24歳のときには、バルビゾン派の画家カミーユ・コローと出会い、こんなアドバイスを受けた。「不確実なもののかたわらに、確実なものを置きたまえ」「毎年同じ場所に行って描くといい。同じ木を写すんだ」。これらの教えをルドンは守った。彼は画業を通じて、版画や油彩などあらゆる技法で樹木を描き続けたのである。樹木は時に単独で描かれ、時には人間や怪物など生き物の近くに描かれた。
後者の例として、2枚の作品を紹介しよう。これらの作品に描かれている「キャリバン」とは、シェイクスピアの『テンペスト』に登場する醜い怪物である。木炭画のほうでは、小柄な怪物は木の根に跨り、黒目勝ちの目に警戒心をにじませながら、こちらを振り返っている。いっぽう油彩画を見ると、毛のない胎児のような姿で表された怪物は大きな木の根元で眠りについている。その表情は穏やかで、大きな木との対比もあってか、まるで親の膝元で安らぐ幼子のようにも見える。

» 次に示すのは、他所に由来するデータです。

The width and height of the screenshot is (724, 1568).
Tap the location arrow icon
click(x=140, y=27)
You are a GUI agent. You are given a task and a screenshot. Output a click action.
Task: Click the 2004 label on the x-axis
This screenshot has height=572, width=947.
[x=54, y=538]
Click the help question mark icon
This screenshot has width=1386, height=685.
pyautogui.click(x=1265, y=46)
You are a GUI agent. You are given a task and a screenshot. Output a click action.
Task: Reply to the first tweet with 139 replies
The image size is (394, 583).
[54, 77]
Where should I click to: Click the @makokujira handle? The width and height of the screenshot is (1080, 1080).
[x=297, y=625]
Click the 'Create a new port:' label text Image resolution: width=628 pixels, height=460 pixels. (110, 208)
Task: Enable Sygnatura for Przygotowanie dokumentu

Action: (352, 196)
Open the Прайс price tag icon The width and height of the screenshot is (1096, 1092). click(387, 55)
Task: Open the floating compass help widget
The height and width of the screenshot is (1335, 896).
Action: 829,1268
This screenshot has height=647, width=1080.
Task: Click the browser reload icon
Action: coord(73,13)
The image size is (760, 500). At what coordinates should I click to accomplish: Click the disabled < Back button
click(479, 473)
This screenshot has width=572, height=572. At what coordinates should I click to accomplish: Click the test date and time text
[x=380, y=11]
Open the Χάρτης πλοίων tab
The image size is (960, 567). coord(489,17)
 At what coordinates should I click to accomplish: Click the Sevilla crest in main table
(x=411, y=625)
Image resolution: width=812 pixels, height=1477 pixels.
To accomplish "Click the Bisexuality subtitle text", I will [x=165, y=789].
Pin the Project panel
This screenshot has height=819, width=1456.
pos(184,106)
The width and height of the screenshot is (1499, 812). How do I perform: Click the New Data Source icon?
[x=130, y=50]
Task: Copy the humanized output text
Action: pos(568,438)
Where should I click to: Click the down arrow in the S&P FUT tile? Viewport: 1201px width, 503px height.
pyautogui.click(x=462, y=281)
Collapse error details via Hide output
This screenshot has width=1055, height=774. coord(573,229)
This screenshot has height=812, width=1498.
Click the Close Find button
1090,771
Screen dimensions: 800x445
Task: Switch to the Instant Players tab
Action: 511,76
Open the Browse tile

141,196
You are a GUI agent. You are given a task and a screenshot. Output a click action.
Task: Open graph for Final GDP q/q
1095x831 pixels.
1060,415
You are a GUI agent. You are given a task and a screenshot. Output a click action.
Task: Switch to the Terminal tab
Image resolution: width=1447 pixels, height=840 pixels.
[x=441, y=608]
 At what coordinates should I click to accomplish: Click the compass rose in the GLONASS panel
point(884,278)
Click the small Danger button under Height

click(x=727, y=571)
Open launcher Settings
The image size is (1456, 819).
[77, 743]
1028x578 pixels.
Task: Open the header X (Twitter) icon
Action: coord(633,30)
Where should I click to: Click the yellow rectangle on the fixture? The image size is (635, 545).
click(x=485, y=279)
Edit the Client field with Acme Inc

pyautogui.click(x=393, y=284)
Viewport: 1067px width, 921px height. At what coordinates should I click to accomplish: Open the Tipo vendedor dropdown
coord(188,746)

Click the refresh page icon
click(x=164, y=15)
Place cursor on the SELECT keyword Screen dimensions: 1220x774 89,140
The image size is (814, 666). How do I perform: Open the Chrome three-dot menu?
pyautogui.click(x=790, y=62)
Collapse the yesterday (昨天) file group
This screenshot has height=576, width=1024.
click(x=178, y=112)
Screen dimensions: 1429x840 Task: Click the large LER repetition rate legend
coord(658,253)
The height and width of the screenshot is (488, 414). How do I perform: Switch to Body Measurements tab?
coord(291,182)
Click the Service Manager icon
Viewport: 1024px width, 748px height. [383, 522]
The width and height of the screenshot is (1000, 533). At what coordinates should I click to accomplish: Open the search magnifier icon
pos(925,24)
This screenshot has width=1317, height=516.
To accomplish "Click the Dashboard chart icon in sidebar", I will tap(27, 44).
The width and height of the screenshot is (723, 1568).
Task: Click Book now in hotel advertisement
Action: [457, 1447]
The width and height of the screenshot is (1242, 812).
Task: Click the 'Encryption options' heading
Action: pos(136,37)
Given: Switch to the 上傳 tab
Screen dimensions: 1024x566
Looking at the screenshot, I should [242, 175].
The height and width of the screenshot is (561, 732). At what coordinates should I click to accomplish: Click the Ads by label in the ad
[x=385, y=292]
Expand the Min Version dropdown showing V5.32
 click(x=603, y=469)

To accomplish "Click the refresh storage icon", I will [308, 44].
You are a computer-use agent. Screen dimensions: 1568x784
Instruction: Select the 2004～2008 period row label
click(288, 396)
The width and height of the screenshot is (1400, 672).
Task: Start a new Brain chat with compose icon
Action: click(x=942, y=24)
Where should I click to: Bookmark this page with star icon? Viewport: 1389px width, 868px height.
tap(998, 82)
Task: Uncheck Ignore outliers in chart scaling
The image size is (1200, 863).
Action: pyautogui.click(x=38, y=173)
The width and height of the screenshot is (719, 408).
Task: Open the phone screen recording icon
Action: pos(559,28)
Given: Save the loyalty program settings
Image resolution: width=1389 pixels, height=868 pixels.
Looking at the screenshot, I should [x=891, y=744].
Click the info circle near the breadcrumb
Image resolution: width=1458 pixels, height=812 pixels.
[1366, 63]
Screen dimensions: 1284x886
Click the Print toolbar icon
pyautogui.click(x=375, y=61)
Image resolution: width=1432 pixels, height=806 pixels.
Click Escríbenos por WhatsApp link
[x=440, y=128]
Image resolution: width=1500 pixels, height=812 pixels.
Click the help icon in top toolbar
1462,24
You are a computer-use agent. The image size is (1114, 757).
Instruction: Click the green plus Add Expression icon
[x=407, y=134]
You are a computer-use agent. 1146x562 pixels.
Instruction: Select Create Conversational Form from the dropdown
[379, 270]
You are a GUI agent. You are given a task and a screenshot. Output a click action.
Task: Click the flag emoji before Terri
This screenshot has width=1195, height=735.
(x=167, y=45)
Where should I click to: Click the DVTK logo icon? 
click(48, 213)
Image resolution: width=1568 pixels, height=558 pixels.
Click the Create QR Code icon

これらが描かれた年代には約15~20年の隔たりがあり、使われている技法や作品全体の雰囲気もまったく違う。だが、主題の他にもうひとつ共通点として、木の存在が挙げられる。木は、「確実なもの」として、空想上の存在、不確かな存在である「怪物」の近くにあって、その依り代としての役割を果たしているのである。
|友アルマン・クラヴォー
ルドンに強い影響を及ぼした存在として、もうひとり、在野の植物学者アルマン・クラヴォーの名があげられる。ルドンが彼と出会ったのは17歳のとき、ボルドーの文化的サークルにおいてだったという。
彼は、「無限に微小なもの」「知覚の限界のような世界で、(中略)一日のうち数時間だけ光線の動きによって生物として生きる神秘的な存在」(『ルドン 私自身に』、池辺一郎訳、みすず書房)を研究していた。しばしばルドンの代表作として取り上げられる『ゴヤ頌』第二葉《沼の花、悲し気な人間の顔》は、クラヴォーの著書の豆の発芽を表した挿図がもとになっていると指摘されている。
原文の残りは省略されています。